How we source and verify.

The Ballot Brief is a nonpartisan election information project built to help voters move from “who represents me?” to “what are they saying?” as quickly as possible.

Where the data comes from.

Ballot data starts with official sources: state election offices and Secretaries of State (candidate qualifying lists, certified ballot measures), county election departments (local contests and primary results), the Census Bureau (district boundaries for address lookups), and campaign finance filings. Where official rosters are supplemented, we use established nonpartisan trackers such as Ballotpedia and OpenStates, and we link every candidate profile to its source so you can verify it yourself.

Official first

Ballot measures use the certified ballot language from state election authorities — no paraphrasing, no editorializing. California and Florida measures link directly to official state full-text documents.

Publishing standards

A candidate profile is only indexed and published when it has a verified source link, a substantive biography, and a confirmed place on a current-cycle ballot. Profiles that don't meet the bar stay unpublished rather than published thin.

Nonpartisan by structure

Every candidate in a contest gets the same treatment: same fields, same layout, same sourcing requirements. We list what candidates say their priorities are — we don't rate, endorse, or rank.

How and when data updates.

Candidate slates are updated as primaries and runoffs resolve — fields become nominees within days of results being called, and races decided outright are removed from November ballots. Ballot measure lists are re-checked against state certification pages on a rolling basis; certification is ongoing through late summer. Judicial contests that depend on party conventions (such as New York Supreme Court nominations in late September) appear as clearly-labeled pending entries until rosters are certified.

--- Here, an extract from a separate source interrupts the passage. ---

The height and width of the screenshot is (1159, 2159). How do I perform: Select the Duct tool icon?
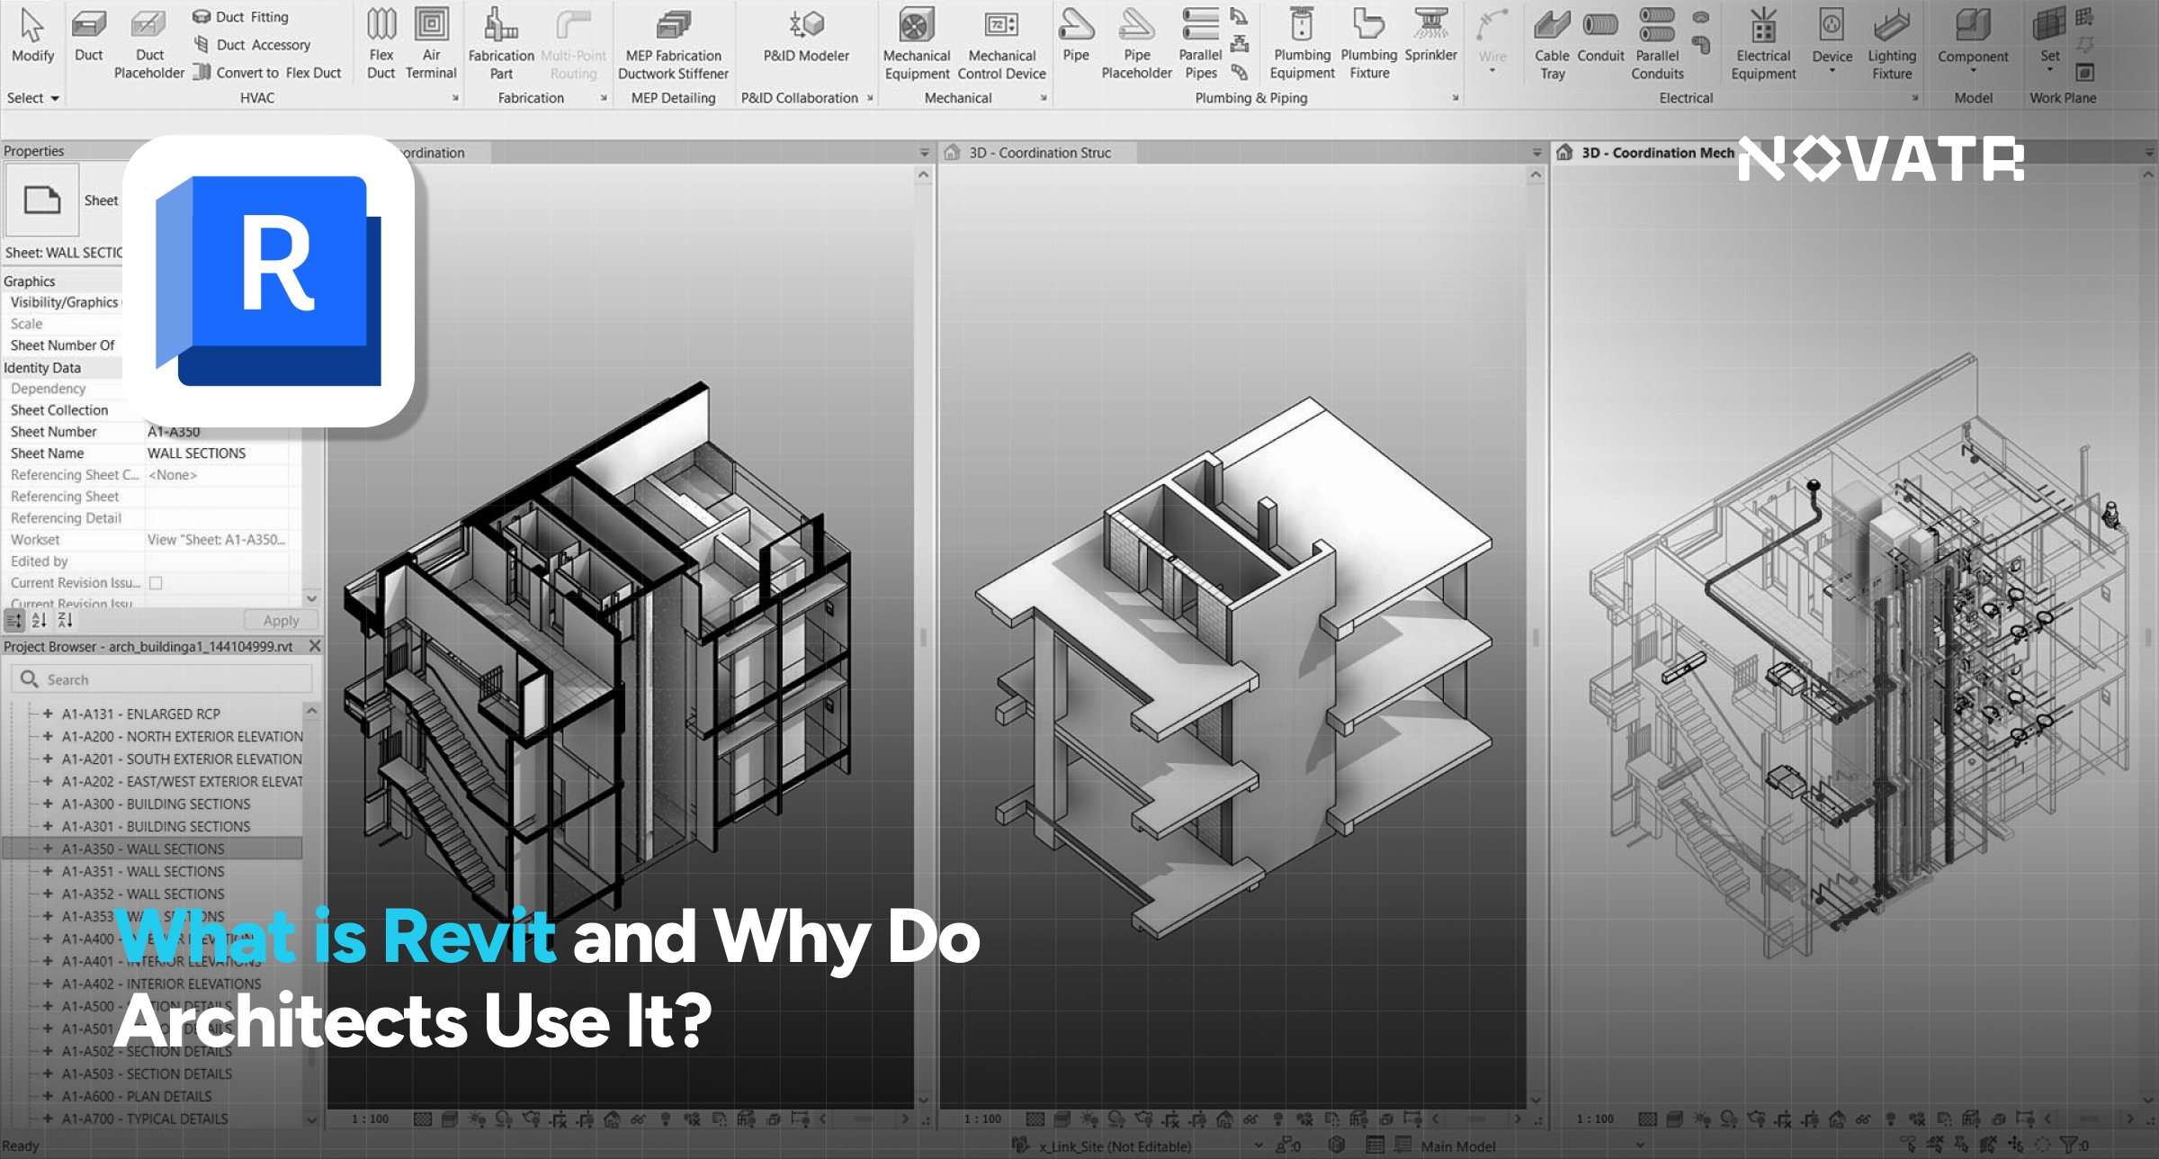coord(88,25)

What we do when data is incomplete.

Election data is uneven. ZIP codes cross district lines, filing periods stagger by state, and local rosters publish late. When we can't be precise, we say so on the page: split-ZIP notices ask for a street address to confirm your district, "coverage updating" entries mark races we know exist but can't yet verify candidates for, and offices with no 2026 election say exactly that rather than disappearing. We would rather show a labeled gap than a guess.

Corrections policy.

If you spot an error — a wrong candidate, a stale roster, a misattributed position — tell us via the contact page. Verified factual errors are corrected on the live site promptly, and materially wrong information is corrected with priority over any other work. For official election information, always confirm with your state or county election office.